National Review’s attitude about the matter is rather sarcastic. For example:
At the risk of being branded a “cissexist,” feminist essayist and poet Katha Pollitt wrote a piece for the The Nation today daring to suggest that maybe it’s not totally offensive to link being pregnant with being female.
It would be a huge mistake for pro-lifers to adopt that sarcastic attitude.
As far as population demographics are concerned, the overwhelming majority of people who consider abortion are going to be straight cis women. That’s a given. But that doesn’t mean we should ignore the minority. If we are committed to saving every child we can, we need to reach out to all families experiencing crisis pregnancies and tailor solutions to meet their circumstances. Those circumstances may include issues of gender identity and sexual orientation.
In fact, when I got involved in the pro-life movement as a college student, one of the first pro-life speakers I ever heard was a lesbian. As a teenager several decades ago, she felt under enormous pressure to deny her lesbianism and “act straight.” An unplanned pregnancy resulted.
Of course, to be a lesbian and to be trans* are two different things. But I bring it up because, in both cases, the pro-life movement’s failure to recognize a world beyond binary heterosexuality can prevent us from effectively serving those in need.
I actually think inclusion of trans* people is not as radical a step for the pro-life movement as it is for the pro-choice movement.
Hear me out. I realize that the pro-life movement has traditionally been associated with social conservatism. I’m not an idiot. But I also see that among my Millennial pro-life cohort, acceptance of trans* people is commonplace. As with same-sex marriage, it’s a generational difference more than a political one.
Critically, the pro-life movement has a long tradition of viewing abortion through a broad lens, and that’s a tradition that isn’t going anywhere. For us, it has never been merely a “women’s issue,” as Katha Pollitt would like it to be. We have traditionally been concerned about how abortion affects men (particularly fathers), other family members, and the whole community. Obviously we have been concerned about abortion’s effect on the child, a concern which has never been limited to children of a particular gender. (No self-respecting pro-lifer would refuse to save an unborn child because an ultrasound revealed an intersex condition, for example.) In short, the pro-life movement is a human rights movement for all people. Why not trans* people?
By contrast, the abortion movement has political difficulties here, as Pollitt recognizes:
Restricting abortion is all about keeping women under the male thumb: controlling women’s sexual and reproductive capacities is what patriarchy is all about. Indeed, that women should decide for themselves is controversial even now. Although the Supreme Court ruled decades ago that men were not entitled to be notified if their wife was planning to end a pregnancy, some polls show large majorities of Americans believe husbands have a right to know. Once you start talking about “people,” not “women,” you lose what abortion means historically, symbolically and socially. It becomes hard to understand why it isn’t simply about the right to life of the “unborn.” After all, men get pregnant too!

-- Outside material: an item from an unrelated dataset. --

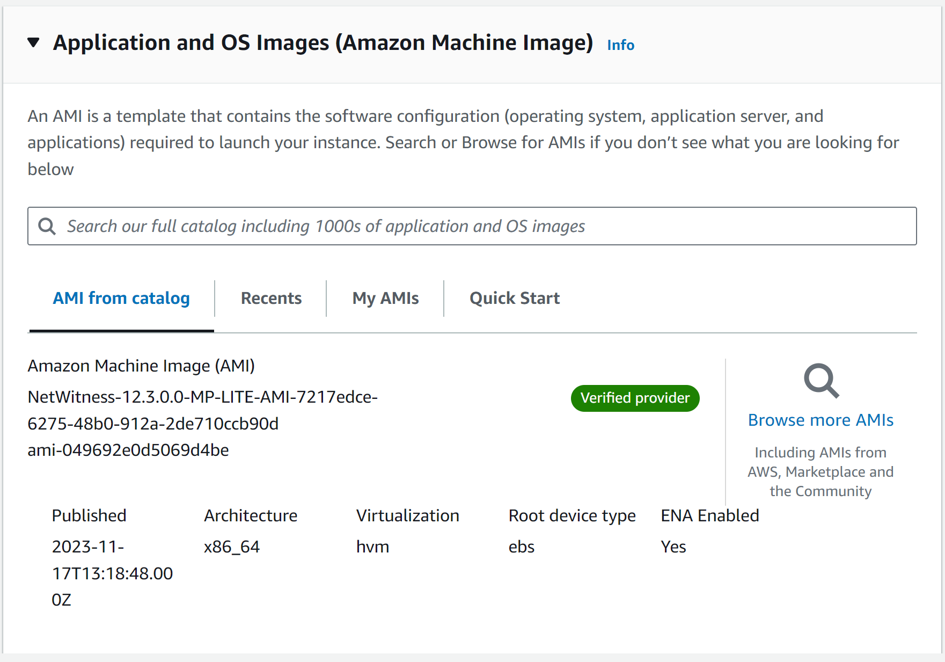The height and width of the screenshot is (662, 945).
Task: Click the hvm virtualization value
Action: (x=372, y=547)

Reading Pollitt’s piece, I got deja vu. The problem that pregnant trans* people pose for the abortion movement isn’t new; it’s the same problem that’s posed by the existence of pro-life women! It screws with their rhetoric of abortion as freedom from gender oppression. And given the lack of factual support for the pro-choice position (what’s with the scare quotes around “unborn”? As if they’re not real??), a threat to rhetoric is a serious threat.